***** Provided information
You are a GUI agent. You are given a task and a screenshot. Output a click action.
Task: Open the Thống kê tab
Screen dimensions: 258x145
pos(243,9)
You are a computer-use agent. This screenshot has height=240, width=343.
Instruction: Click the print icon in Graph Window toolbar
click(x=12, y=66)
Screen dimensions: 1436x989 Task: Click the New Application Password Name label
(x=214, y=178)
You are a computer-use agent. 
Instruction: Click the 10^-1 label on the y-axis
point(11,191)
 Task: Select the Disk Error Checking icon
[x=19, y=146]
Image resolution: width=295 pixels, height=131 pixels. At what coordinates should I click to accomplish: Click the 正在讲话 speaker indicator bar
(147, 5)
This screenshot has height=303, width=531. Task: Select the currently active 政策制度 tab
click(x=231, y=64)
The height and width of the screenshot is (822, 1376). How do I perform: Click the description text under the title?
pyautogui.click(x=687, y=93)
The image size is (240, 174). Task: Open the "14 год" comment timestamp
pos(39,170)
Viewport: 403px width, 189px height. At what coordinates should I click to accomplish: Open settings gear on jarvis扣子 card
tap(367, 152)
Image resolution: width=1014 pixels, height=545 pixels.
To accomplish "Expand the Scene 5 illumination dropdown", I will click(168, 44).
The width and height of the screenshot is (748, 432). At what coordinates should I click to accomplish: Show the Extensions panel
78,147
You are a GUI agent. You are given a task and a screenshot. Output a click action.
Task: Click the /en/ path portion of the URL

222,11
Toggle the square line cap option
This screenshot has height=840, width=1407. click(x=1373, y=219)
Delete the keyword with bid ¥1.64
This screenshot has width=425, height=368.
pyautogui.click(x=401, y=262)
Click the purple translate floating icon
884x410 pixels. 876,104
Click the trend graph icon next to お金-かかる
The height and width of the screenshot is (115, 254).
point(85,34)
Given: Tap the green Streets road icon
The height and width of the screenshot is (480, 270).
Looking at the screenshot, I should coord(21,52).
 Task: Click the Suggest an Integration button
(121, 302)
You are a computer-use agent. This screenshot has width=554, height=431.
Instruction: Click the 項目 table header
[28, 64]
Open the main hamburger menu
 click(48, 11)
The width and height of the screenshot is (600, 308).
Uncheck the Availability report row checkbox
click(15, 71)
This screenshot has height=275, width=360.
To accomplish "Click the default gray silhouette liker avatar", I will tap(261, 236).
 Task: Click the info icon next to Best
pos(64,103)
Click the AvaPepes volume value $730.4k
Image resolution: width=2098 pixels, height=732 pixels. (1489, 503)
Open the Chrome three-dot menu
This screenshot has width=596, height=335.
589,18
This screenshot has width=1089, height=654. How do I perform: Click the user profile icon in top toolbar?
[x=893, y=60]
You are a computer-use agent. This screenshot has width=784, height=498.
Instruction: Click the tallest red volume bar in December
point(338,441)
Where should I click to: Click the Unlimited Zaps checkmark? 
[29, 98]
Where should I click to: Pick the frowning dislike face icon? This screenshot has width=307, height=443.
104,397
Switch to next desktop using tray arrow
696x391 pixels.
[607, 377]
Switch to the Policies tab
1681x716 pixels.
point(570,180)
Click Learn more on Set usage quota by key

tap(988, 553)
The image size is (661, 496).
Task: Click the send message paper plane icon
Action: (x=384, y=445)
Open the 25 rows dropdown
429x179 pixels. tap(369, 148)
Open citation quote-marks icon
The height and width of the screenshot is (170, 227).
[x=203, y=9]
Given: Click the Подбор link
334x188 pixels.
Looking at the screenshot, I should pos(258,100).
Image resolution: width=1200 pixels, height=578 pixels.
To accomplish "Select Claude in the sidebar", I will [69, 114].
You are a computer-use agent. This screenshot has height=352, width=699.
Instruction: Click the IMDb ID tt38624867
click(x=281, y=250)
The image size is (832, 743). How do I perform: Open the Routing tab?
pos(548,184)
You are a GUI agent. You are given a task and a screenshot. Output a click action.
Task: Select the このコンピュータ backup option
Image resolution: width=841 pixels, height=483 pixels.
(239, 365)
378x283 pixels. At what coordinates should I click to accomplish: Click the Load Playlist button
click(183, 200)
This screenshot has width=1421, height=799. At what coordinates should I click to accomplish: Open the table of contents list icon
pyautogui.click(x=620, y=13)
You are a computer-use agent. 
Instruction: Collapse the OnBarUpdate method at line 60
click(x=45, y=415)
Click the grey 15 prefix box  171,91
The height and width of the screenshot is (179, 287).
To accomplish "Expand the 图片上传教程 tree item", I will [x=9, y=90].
**********
▸ **Required work**:
Copy the part of the data that opens with the line containing "Image resolution: width=295" and closes with the line containing "pos(39,170)", keeping every line, requests included, and add -150 to each coordinate in the answers. Leave the requests and their numbers unchanged.

▸ **Written solution**:
Image resolution: width=295 pixels, height=131 pixels. At what coordinates should I click to accomplish: Click the 正在讲话 speaker indicator bar
(-3, -145)
This screenshot has height=303, width=531. Task: Select the currently active 政策制度 tab
click(x=81, y=-86)
The height and width of the screenshot is (822, 1376). How do I perform: Click the description text under the title?
pyautogui.click(x=537, y=-57)
The image size is (240, 174). Task: Open the "14 год" comment timestamp
pos(-111,20)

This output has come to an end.